French authorities charged and jailed a suspected organiser of an illegal New Year rave that saw 2,400 people defy virus rules, in a ruling slammed on Wednesday by his supporters as an injustice.
The wildcat rave party over the New Year in the Brittany region in northwestern France shocked the country as people continue to observe strict bans on gatherings to battle the coronavirus.
The man, 22 and homeless, was arrested on Saturday in the van where he was living west of the city of Rennes and then charged late on Tuesday with organising an illegal event and putting the lives of others in danger, said Rennes prosecutor Philippe Astruc.

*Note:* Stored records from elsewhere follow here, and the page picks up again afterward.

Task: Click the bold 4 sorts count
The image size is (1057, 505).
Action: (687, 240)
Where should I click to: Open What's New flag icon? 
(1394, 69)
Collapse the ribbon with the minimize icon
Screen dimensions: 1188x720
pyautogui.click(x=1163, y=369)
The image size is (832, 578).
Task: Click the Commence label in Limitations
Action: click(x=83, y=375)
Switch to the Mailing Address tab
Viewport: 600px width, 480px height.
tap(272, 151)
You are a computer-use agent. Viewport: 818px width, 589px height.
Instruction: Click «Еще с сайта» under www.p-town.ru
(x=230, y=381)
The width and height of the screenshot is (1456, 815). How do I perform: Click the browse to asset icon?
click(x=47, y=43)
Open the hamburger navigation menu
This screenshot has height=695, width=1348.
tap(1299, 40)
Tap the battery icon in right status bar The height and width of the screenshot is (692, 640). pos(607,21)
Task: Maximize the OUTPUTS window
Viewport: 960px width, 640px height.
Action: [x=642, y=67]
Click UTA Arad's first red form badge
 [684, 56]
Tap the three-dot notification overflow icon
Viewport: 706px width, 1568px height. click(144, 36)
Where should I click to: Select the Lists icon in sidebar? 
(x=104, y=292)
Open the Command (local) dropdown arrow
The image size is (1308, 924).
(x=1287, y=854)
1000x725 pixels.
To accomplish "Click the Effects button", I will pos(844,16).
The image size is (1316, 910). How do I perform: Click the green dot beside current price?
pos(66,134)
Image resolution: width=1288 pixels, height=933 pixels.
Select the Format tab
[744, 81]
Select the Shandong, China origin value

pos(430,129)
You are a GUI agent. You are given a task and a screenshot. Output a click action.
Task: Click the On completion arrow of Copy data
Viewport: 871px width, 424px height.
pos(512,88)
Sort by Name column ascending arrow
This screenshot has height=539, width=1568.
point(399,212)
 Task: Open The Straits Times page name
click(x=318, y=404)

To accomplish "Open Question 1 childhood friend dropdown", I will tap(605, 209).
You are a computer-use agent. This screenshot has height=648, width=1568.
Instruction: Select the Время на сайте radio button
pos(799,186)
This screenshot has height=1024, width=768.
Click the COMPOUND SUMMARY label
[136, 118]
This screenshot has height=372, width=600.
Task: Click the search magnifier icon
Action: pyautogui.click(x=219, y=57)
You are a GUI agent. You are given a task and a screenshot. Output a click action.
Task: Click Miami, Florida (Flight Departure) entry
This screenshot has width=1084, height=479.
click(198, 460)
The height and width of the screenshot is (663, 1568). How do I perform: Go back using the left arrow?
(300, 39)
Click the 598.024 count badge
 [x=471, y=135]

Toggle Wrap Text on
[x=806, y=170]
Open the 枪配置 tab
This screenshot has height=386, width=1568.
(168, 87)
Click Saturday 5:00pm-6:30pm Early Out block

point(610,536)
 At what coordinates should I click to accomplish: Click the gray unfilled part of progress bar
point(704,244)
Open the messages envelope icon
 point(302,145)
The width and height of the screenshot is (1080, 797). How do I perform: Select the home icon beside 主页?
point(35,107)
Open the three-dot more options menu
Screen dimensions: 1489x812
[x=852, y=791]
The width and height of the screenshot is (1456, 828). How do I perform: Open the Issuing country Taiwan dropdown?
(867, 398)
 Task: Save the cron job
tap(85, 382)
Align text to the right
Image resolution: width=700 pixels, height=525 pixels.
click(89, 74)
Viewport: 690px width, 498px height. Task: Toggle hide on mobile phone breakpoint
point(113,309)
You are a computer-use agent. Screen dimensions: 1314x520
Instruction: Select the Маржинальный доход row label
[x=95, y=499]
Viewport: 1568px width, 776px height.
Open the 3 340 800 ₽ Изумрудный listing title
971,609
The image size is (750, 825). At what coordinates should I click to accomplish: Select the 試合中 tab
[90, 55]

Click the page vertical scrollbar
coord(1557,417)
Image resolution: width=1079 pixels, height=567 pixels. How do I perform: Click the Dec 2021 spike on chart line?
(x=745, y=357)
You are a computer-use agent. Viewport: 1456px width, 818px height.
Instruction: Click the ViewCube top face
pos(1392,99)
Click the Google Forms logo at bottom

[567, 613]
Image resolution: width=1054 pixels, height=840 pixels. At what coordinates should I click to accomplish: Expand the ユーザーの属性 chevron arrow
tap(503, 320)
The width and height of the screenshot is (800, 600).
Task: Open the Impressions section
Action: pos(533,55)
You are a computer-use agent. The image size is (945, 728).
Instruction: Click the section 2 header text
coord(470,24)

He was also remanded in custody, given the risk of communicating with other organisers of the event, he added.
The man's lawyer Remi Cassette said his client denied being one of the organisers while acknowledging he had taken part in the event and "given a hand" with the organisation.
Prosecutor Astruc said that he was not the only suspected organiser and at least three or four more remained at large.
The images of the rave shocked the country both due to the flagrant violation of rules on gatherings and social distancing but also because of the failure of the local security forces to prevent it from taking place.
The prosecutor said some 800 vehicles had brought participants to the event, with admission charged at 5 euros, and some coming from as far as Italy, Spain or Poland.
"All these elements point to a significant logistical organisation and coordination," said the prosecutor.
But a statement by a support committee set up to back those who took part, called for the man to be freed immediately and called for a rally in Rennes on Saturday to support him.
"It doesn't matter if this person is really connected with the organising, what we know is that it is inconceivable for someone to go to prison for letting women and men dance," it said.
A group of people claiming to be the organisers of the event -- who were not named -- wrote an op-ed in the Liberation daily Tuesday saying they were "proud" to have allowed people to see in the New Year in happiness.
They had responded "to the call of those who are not satisfied with an existence punctuated only by work, consumption and screens, alone at home in the evening."